Corre l’anno 1940. Il 22 giugno la Francia firma la resa, e Parigi si piega al passo cadenzato della Wehrmacht. Hitler passeggia trionfante lungo gli Champs-Élysées, mentre in Europa cala un silenzio di ferro. Solo la Gran Bretagna resiste, sola come un’isola di vento e orgoglio. Da lì Winston Churchill parla alla nazione e promette che mai, mai, il popolo inglese si arrenderà. Intanto, nei cieli sopra Londra, i motori dei bombardieri tedeschi iniziano a rombare. È l’inizio della Battaglia d’Inghilterra.
L’11 ottobre 1940, una di quelle bombe cade a sud-ovest della capitale, a Wimbledon. Non è un obiettivo strategico, ma finisce per colpire il luogo più simbolico del tempo libero britannico: l’All England Lawn Tennis Club. Cinque ordigni sventrano il Centre Court, distruggendo oltre 1.200 posti a sedere. È come se un lampo avesse cancellato, in un istante, l’immagine di signore con cappellini bianchi e cavalieri con pantaloncini immacolati. Il tempio del tennis diventa un campo di rovine.
Da tempo, in verità, la guerra aveva già preso possesso di quei prati verdi. Già nel 1939 il club era stato requisito come base d’appoggio dell’esercito britannico. Le sale eleganti, dove si sfogliavano giornali e si sorseggiava tè, diventano dormitori e mense. Gli spogliatoi si trasformano in infermerie. Nei parcheggi e sui prati un tempo immacolati pascolano animali: maiali, oche, conigli. Sulle aiuole di Church Road non risuonano più i colpi di racchetta, ma i muggiti delle mucche e il fischio delle sirene antiaeree.
Londra, di notte, brucia. Le luci sono spente, i quartieri bombardati, le famiglie stipate nei rifugi. Il tennis, con la sua compostezza aristocratica, è solo un lontano ricordo, un’eco di un’epoca che sembra dissolta. Tra il 1940 e il 1945 l’All England Club viene colpito dodici volte. Ogni volta le macerie aumentano: la tribuna tra il Royal Box e la sala stampa scompare, le finestre esplodono, la cucina si annerisce di fumo. Persino alcuni membri del Club, tra cui il principe Giorgio, perdono la vita sotto i bombardamenti. La guerra non risparmia nessuno, nemmeno chi aveva fatto del fair play una religione.

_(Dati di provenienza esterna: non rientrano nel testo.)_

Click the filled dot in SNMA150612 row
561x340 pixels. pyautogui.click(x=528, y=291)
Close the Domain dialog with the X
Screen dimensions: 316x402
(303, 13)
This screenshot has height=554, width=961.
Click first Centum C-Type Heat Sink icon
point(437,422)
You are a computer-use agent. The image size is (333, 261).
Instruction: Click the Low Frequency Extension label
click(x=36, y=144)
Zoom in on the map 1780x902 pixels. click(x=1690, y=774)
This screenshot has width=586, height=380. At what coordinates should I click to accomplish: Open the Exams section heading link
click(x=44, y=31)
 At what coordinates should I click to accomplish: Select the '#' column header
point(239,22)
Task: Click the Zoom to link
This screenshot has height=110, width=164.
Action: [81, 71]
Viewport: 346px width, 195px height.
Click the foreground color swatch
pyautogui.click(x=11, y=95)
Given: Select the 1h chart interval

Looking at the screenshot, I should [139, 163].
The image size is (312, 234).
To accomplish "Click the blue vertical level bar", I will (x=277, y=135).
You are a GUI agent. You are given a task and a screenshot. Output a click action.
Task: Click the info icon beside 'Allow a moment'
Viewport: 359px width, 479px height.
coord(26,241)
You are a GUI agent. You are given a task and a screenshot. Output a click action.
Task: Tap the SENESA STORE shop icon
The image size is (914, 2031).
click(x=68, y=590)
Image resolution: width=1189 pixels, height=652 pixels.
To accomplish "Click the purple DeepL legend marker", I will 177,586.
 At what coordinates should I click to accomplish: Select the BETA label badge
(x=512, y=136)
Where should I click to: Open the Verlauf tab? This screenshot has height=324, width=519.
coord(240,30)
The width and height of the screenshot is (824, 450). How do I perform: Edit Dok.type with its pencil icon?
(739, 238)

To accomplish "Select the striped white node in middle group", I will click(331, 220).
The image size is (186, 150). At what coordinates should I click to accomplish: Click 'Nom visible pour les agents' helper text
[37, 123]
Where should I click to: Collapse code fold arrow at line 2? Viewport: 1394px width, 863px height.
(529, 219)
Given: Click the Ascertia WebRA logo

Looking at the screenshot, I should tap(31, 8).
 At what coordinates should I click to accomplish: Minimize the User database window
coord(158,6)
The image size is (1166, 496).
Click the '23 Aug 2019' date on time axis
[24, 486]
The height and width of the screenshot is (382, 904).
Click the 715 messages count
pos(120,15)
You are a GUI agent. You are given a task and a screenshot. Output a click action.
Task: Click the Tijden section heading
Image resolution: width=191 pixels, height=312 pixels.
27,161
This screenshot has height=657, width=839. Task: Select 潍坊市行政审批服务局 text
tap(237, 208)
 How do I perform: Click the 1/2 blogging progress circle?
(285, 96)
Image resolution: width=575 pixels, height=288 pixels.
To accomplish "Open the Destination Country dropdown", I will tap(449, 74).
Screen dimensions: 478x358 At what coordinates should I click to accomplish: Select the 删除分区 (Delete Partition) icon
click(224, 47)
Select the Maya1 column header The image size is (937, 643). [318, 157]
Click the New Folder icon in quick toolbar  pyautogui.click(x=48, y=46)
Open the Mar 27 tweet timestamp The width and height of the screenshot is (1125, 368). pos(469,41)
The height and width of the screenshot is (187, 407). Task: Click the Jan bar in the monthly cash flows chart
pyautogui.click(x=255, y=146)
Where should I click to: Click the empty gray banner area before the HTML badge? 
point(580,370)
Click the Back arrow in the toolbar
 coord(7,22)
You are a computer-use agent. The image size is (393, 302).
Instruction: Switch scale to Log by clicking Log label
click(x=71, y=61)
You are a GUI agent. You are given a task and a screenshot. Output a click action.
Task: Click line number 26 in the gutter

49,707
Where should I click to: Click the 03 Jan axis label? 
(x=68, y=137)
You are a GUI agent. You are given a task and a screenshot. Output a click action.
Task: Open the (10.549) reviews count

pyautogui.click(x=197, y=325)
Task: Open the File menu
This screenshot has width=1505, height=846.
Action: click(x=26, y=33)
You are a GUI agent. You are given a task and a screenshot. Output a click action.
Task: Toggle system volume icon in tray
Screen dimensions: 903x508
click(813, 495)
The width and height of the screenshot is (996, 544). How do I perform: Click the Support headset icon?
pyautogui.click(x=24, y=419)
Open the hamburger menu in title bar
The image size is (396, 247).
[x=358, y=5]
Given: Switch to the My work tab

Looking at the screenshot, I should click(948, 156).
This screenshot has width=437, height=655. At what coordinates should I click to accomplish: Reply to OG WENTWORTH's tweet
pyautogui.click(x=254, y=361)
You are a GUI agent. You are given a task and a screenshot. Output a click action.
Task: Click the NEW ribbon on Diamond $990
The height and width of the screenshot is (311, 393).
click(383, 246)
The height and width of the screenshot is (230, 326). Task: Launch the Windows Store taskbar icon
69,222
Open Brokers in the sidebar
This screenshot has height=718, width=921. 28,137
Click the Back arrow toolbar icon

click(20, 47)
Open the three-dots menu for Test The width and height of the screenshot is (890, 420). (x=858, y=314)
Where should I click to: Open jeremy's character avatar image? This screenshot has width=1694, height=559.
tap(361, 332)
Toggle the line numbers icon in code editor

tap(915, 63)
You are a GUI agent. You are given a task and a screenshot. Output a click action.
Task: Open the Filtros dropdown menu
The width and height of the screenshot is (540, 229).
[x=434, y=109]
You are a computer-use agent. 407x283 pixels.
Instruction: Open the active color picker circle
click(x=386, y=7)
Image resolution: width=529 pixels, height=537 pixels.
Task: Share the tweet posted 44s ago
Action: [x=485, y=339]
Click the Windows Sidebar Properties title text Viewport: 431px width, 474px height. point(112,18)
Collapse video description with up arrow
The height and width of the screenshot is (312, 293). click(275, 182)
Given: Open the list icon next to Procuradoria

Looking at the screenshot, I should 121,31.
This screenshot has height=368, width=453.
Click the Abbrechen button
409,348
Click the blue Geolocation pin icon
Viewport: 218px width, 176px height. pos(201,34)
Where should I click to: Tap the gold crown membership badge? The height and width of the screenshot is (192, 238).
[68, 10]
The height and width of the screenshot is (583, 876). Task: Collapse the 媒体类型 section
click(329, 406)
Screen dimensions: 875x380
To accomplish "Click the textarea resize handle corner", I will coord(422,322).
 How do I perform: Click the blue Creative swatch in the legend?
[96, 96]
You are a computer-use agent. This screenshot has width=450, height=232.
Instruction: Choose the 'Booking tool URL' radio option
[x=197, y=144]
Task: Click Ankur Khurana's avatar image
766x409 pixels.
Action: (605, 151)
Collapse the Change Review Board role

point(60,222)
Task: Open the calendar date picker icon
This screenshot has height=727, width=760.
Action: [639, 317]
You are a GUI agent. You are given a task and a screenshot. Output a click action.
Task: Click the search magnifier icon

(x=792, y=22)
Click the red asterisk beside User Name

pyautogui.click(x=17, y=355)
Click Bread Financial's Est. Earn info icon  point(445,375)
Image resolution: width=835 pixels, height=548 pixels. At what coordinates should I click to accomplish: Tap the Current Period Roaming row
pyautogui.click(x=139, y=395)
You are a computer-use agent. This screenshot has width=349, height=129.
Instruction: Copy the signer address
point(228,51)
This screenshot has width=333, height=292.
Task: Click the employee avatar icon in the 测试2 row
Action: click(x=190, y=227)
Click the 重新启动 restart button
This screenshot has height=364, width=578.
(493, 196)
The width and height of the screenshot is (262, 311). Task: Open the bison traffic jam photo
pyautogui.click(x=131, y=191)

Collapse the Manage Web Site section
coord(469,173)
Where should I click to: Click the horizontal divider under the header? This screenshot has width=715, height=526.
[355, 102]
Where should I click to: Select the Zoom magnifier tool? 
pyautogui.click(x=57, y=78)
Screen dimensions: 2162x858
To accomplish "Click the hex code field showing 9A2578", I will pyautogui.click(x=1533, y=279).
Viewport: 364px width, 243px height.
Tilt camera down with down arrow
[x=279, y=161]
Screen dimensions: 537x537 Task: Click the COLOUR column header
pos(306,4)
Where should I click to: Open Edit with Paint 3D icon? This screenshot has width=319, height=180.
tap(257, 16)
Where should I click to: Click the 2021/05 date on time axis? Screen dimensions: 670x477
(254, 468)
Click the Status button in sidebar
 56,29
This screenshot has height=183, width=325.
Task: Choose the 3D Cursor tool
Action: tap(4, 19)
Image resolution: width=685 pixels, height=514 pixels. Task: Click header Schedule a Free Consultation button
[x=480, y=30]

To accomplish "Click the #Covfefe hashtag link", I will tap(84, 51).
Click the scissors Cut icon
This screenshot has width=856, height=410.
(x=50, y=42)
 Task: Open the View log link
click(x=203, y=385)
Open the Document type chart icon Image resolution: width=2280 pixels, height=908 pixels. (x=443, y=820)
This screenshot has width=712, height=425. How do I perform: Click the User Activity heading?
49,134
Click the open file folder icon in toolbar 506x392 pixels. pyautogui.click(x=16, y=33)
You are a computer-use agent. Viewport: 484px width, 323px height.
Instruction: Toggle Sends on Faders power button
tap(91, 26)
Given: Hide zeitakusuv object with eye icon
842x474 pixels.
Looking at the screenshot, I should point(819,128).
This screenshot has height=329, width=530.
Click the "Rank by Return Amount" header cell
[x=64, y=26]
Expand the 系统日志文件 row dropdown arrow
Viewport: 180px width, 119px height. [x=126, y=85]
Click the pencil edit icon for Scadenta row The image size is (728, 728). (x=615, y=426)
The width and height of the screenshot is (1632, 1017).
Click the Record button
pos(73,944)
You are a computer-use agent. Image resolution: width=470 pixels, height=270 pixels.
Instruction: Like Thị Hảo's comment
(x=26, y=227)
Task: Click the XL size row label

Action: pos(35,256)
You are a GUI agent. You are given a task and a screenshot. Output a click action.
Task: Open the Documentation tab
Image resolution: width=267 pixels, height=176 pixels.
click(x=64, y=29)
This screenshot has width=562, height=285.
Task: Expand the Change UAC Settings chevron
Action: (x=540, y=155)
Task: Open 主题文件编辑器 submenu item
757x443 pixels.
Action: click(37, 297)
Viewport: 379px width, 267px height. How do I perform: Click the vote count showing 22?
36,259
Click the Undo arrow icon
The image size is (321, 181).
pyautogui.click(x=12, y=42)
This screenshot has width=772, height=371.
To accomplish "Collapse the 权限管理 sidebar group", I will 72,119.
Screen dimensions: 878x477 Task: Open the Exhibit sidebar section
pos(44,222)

Eppure, dentro quella devastazione, resta qualcosa. Un’idea, un testardo istinto di ricominciare. Quando nel 1945 le ostilità si spengono e l’Europa riscopre la luce, un uomo prende in mano le sorti del club: il colonnello Duncan MacAulay, ufficiale britannico e appassionato di tennis. È lui a organizzare, in un’Inghilterra ancora ferita, un torneo per i soldati alleati di stanza in Europa. È un segno, un modo per dire che la guerra è finita e la vita può tornare a giocare. Il destino vuole che, proprio il giorno dopo l’inizio del torneo, il 2 settembre 1945, il Giappone firmi la resa. La Seconda guerra mondiale è finita davvero.
Le strade di Londra si riempiono di gente. Migliaia di persone sfilano, cantano, si abbracciano. La pace ha un suono nuovo: quello delle racchette che, lentamente, tornano a colpire la pallina sui campi verdi. MacAulay dirige i lavori di ricostruzione dell’impianto, tra mattoni scheggiati e tribune sventrate. L’erba, come l’anima britannica, ricresce piano ma con ostinazione.
Nel 1946, dopo sei anni di silenzio, Wimbledon rinasce. Il Centre Court è ancora ferito, ma il pubblico torna sugli spalti. Le tribune portano ancora i segni delle schegge, ma le palline rimbalzano di nuovo. In finale trionfano Yvon Petra e Pauline Betz, simboli di una normalità riconquistata. Il torneo inglese si disputa prima del Roland Garros, diventando il secondo Slam della stagione. Ma più che un torneo, è una rinascita.

Sotto quel cielo finalmente sereno, il pubblico applaude non solo ai campioni, ma a se stesso. Al coraggio di un popolo che ha saputo trasformare le macerie in campo da gioco, la paura in speranza. Il tennis, lo sport più silenzioso del mondo, diventa il dialetto della pace.
E Wimbledon, risorto dal buio dei bombardamenti, travalica la dimensione sportiva, diventando memoria di un’Europa che ha saputo ripartire, con una racchetta stretta in pungo e lo sguardo sollevato verso il futuro.